> Extrait du document:
<<<<

Paul Quilès (61) un homme de convictions
Décédé le 24 septembre 2021, Paul Quilès a eu une carrière politique qui a couvert un spectre très large des activités humaines et pendant laquelle il s’est montré concerné par les problèmes de terrain autant que par les questions de géopolitique mondiale.
Entré à la Shell à la sortie de l’X, Paul enchaîne l’usine de Shell Berre, le siège à Paris, les Pays-Bas, Pauillac, puis un retour au siège jusqu’en 1978. Il s’engage politiquement dès 1973 et devient militant au sein du PS, en accord avec ses convictions catholiques de gauche. Il gagne en 1978 une campagne difficile et devient le premier député socialiste de Paris depuis dix ans. Ses dons d’organisateur, exercés comme directeur de la campagne présidentielle de Mitterrand, contribuent à la victoire socialiste de 1981.
Cinq fois ministre
C’est le début d’une belle carrière de grand serviteur de l’État qui comprendra 5 portefeuilles ministériels : « Urbanisme, Logement et Transports » en 1983, « Défense » en 1985, « PTT et Espace » en 1988, « Équipement, Logement, Transports et Espace » en 1991, enfin « Intérieur » en 1992. Après dix ans de pratique gouvernementale, avec des réussites marquantes comme la réforme du service public de La Poste, il reste lucide sur la nécessité de parfaire notre démocratie, d’améliorer l’équilibre entre le pouvoir législatif et le pouvoir exécutif, de donner aux électeurs davantage confiance en l’action politique.
Il se rapproche alors des électeurs en devenant député du Tarn en 1993 et maire de Cordes-sur-Ciel en 1995 où il a été réélu pendant vingt-cinq ans tant ses qualités et son action bénéfique étaient appréciées par les Cordais. Leur souhait d’ajouter la mention « sur-Ciel » a été exaucé par Paul Quilès que les questions spatiales passionnaient, ce qui a amené Thomas Pesquet à adresser un message de sympathie à sa famille depuis la station spatiale.
La démocratie et la paix au cœur de ses préoccupations
Ses vastes connaissances et son expérience des rouages de l’État et des administrations lui ont permis de mener une réflexion indépendante dans deux domaines fondamentaux qui lui tenaient à cœur : la démocratie et la paix. Il présidait depuis cinq ans le club « Démocraties » qui a bénéficié de son dynamisme pour organiser des conférences passionnantes.

>>>>

> Extrait des données:
<<<<

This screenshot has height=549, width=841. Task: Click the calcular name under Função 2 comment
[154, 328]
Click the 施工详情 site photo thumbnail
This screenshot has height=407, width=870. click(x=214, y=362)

>>>>

> Énoncé du problème: Pour chacune des affirmations suivantes, précisez si le texte consacré à Paul Quilès la confirme, en répondant par oui ou par non et en citant les mots du texte qui permettent de trancher. (a) En 1978, il devient le premier député socialiste de Paris depuis dix ans. (b) Le portefeuille de la Défense lui est confié en 1988. (c) Il présidait le club « Démocraties » depuis dix ans.

> Réponse à l'exercice:
(a) Oui : « devient le premier député socialiste de Paris depuis dix ans ».
(b) Non : « « Défense » en 1985 ».
(c) Non : « Il présidait depuis cinq ans le club « Démocraties » ».